::: Document passage

In many cases, Executive Secretary Paquito Ochoa Jr. admits, the last word on appointments rests with him and the President. The two enjoy a friendship that dates back to when their fathers were Liberal Party members in the 1960s. Ochoa’s father was former mayor of Pulilan, Bulacan.
In 1998, Ochoa became President Aquino’s legal counsel when the latter was elected to the House of Representatives. President Aquino’s first choice was Eulalio “Galland” Diaz 3rd, his classmate at Ateneo, but Diaz was not available.
Ochoa took pre-law studies at the University of Santo Tomas but enrolled at the Ateneo Law School where he had for classmates those who attended Ateneo undergrad with President Aquino, including Diaz and now Sen. Teofisto “TG” Guingona Jr.
Many of President Aquino’s classmates who went to the Ateneo Law School belong to Class of 1985 whose class valedictorian was Edward Serapio, who was once former President Joseph Estrada’s lawyer and was jailed along with him on charges of plunder. Serapio was subsequently acquitted.
In fact, President Aquino has fallen back on his classmates at the Ateneo in his search for appointees, leading critics to dub them as “Kaklase [Classmates] Incorporated.”
Among those who have been named to the Aquino government are Kim Jacinto-Henares, Diaz as administrator of the Land Registration Authority, Rene Almendras as Energy Secretary, Cristino Naguiat as chairman of the Philippine Amusement and Gaming Corp., and Senior Deputy Executive Secretary Jose Amor Amorado.
Other Atenean lawyers in Aquino’s government are Presidential Spokesman Edwin Lacierda, Juan Andres Bautista as chairman of the Presidential Commission on Good Government, Pio Lorenzo Batino as defense undersecretary, Michael Frederick Musngi as deputy executive secretary, and Francis Tolentino as chairman of the Metro Manila Development Authority. A number of them were part of the group called Pinoy Lawyers that served as the legal arm of the Aquino campaign in the elections on May.
Ochoa said he and President Aquino act like they are still members of a barkada and are often the only two officials at Malacañang’s Premier Guesthouse. “Ang lungkot sa Premier Guesthouse. Kami lang dalawa ni Noynoy [It’s lonely at the Premier Guesthouse; it’s just the two of us],” he said.

::::::
::: Dataset entries

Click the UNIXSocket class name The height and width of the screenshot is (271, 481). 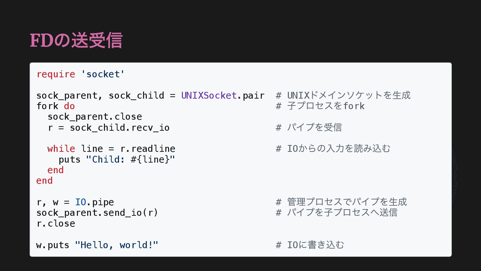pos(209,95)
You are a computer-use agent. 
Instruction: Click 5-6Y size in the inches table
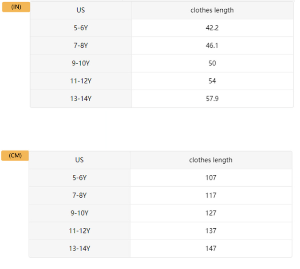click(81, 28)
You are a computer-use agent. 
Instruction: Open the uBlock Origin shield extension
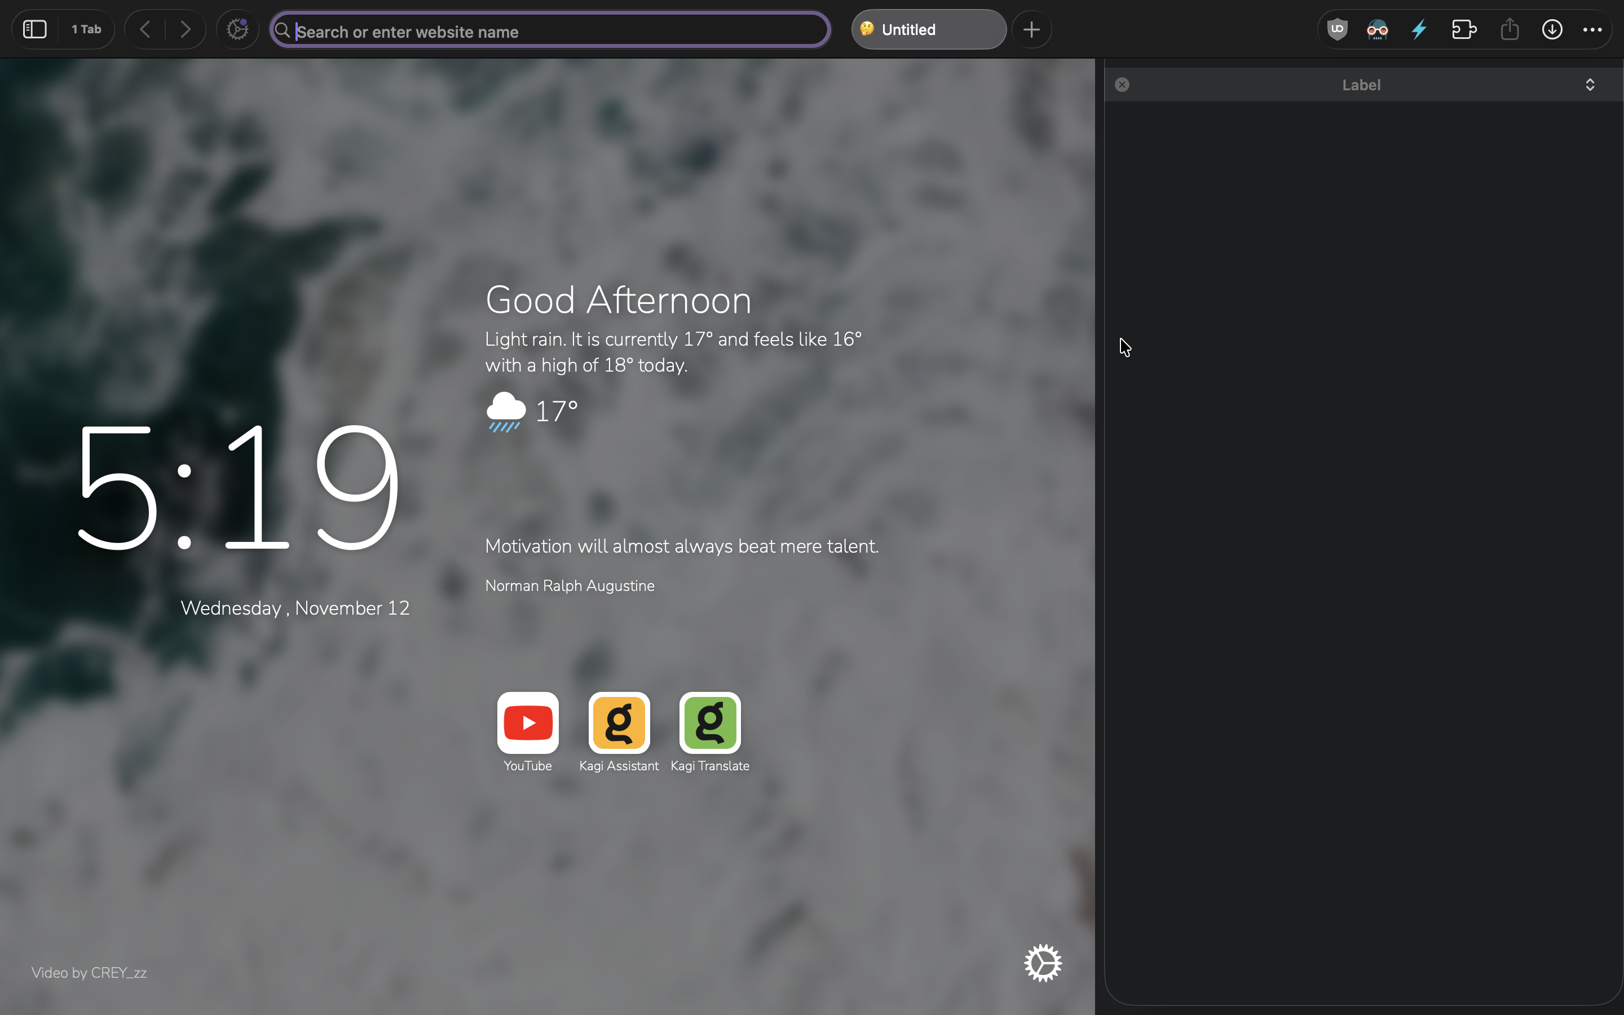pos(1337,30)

::::::

Summarize the excerpt about Ochoa and President Aquino's appointments in two sentences. Work from the text alone for what comes next.

Executive Secretary Paquito Ochoa Jr., whose friendship with President Aquino dates back to when their fathers were Liberal Party members in the 1960s, admits that in many cases the last word on appointments rests with him and the President. In searching for appointees, Aquino has fallen back on his Ateneo classmates, naming several of them, including Eulalio "Galland" Diaz 3rd, to government posts, which has led critics to dub them "Kaklase Incorporated."